Selected extract =
┄┄┄┄┄┄┄┄┄┄┄┄┄┄┄┄┄┄┄┄

Shared psychosis can take the form of transmission to previously healthy individuals; mutual reinforcement of previously ill persons; activation of predisposed individuals; or latent “conversion” of previously resistant individuals. When the psychosocial phenomenon is widespread—affecting not just a household but a nation or the world—then all four types are observed simultaneously.
When diplomats are engaging in belligerent language with one another in a way that they cannot carry out their duties of diplomacy, then something more irrational and destructive is occurring. Gustave Le Bon illustrated the pathology of crowds. Carl Jung warned against the menace of “psychic epidemics.” Sigmund Freud explained the lurking, unconscious perils behind “civilization”. And as Erich Fromm famously noted: “That millions of people share the same forms of mental pathology does not make these people sane.”

┄┄┄┄┄┄┄┄┄┄┄┄┄┄┄┄┄┄┄┄

Extracted data =
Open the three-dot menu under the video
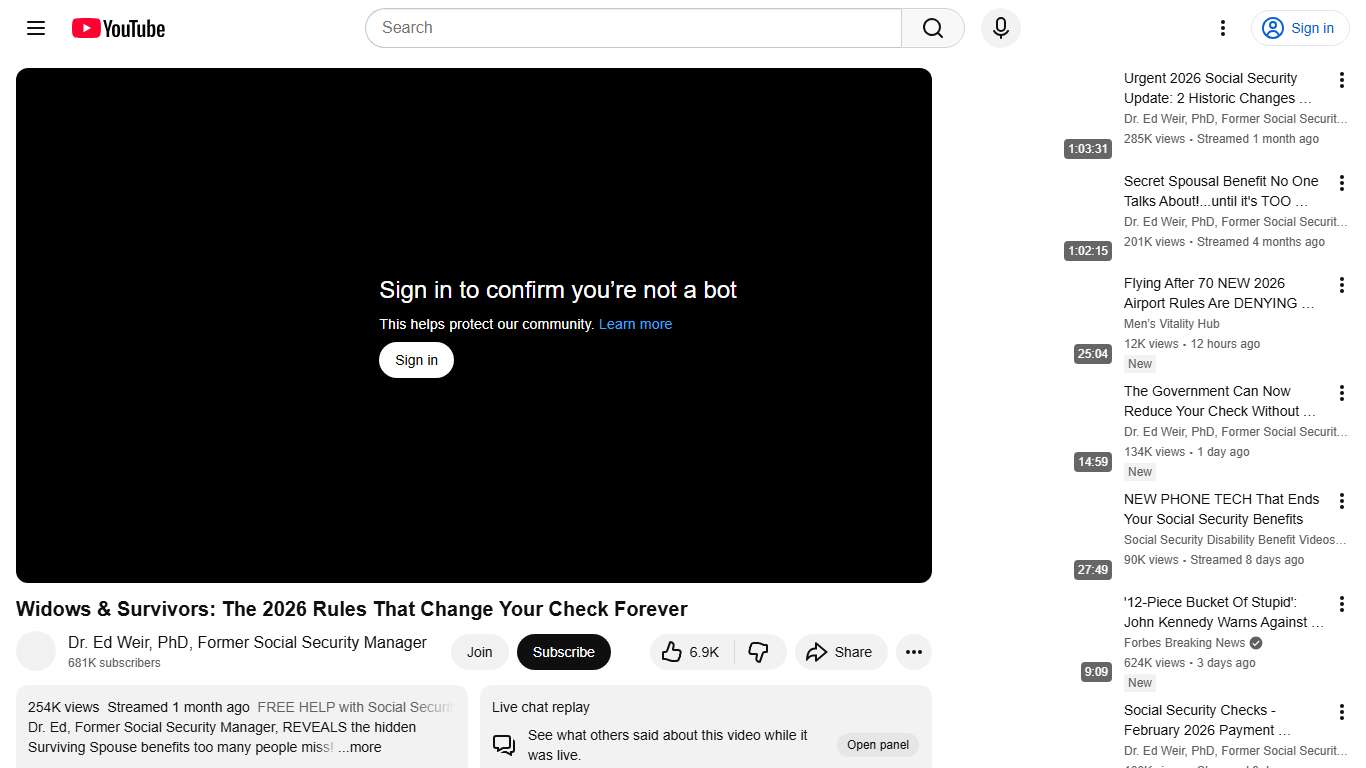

┄┄┄┄┄┄┄┄┄┄┄┄┄┄┄┄┄┄┄┄

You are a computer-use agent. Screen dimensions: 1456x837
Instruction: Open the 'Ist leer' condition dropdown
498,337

┄┄┄┄┄┄┄┄┄┄┄┄┄┄┄┄┄┄┄┄

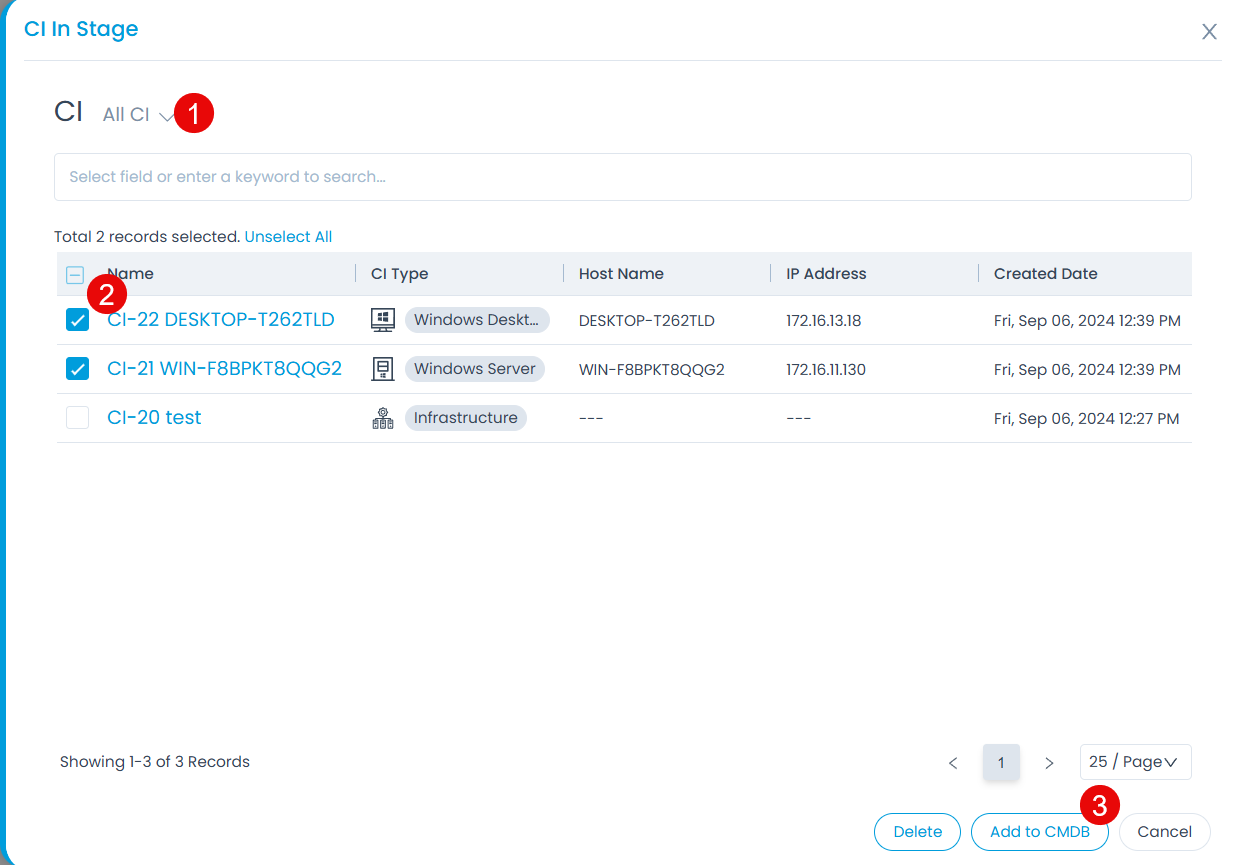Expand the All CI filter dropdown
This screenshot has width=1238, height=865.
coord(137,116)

┄┄┄┄┄┄┄┄┄┄┄┄┄┄┄┄┄┄┄┄

Your objective =
Can you return, word for word, the passage on shared psychosis between "Shared psychosis can" and "are observed simultaneously.", inclusive?

Solution below =
Shared psychosis can take the form of transmission to previously healthy individuals; mutual reinforcement of previously ill persons; activation of predisposed individuals; or latent “conversion” of previously resistant individuals. When the psychosocial phenomenon is widespread—affecting not just a household but a nation or the world—then all four types are observed simultaneously.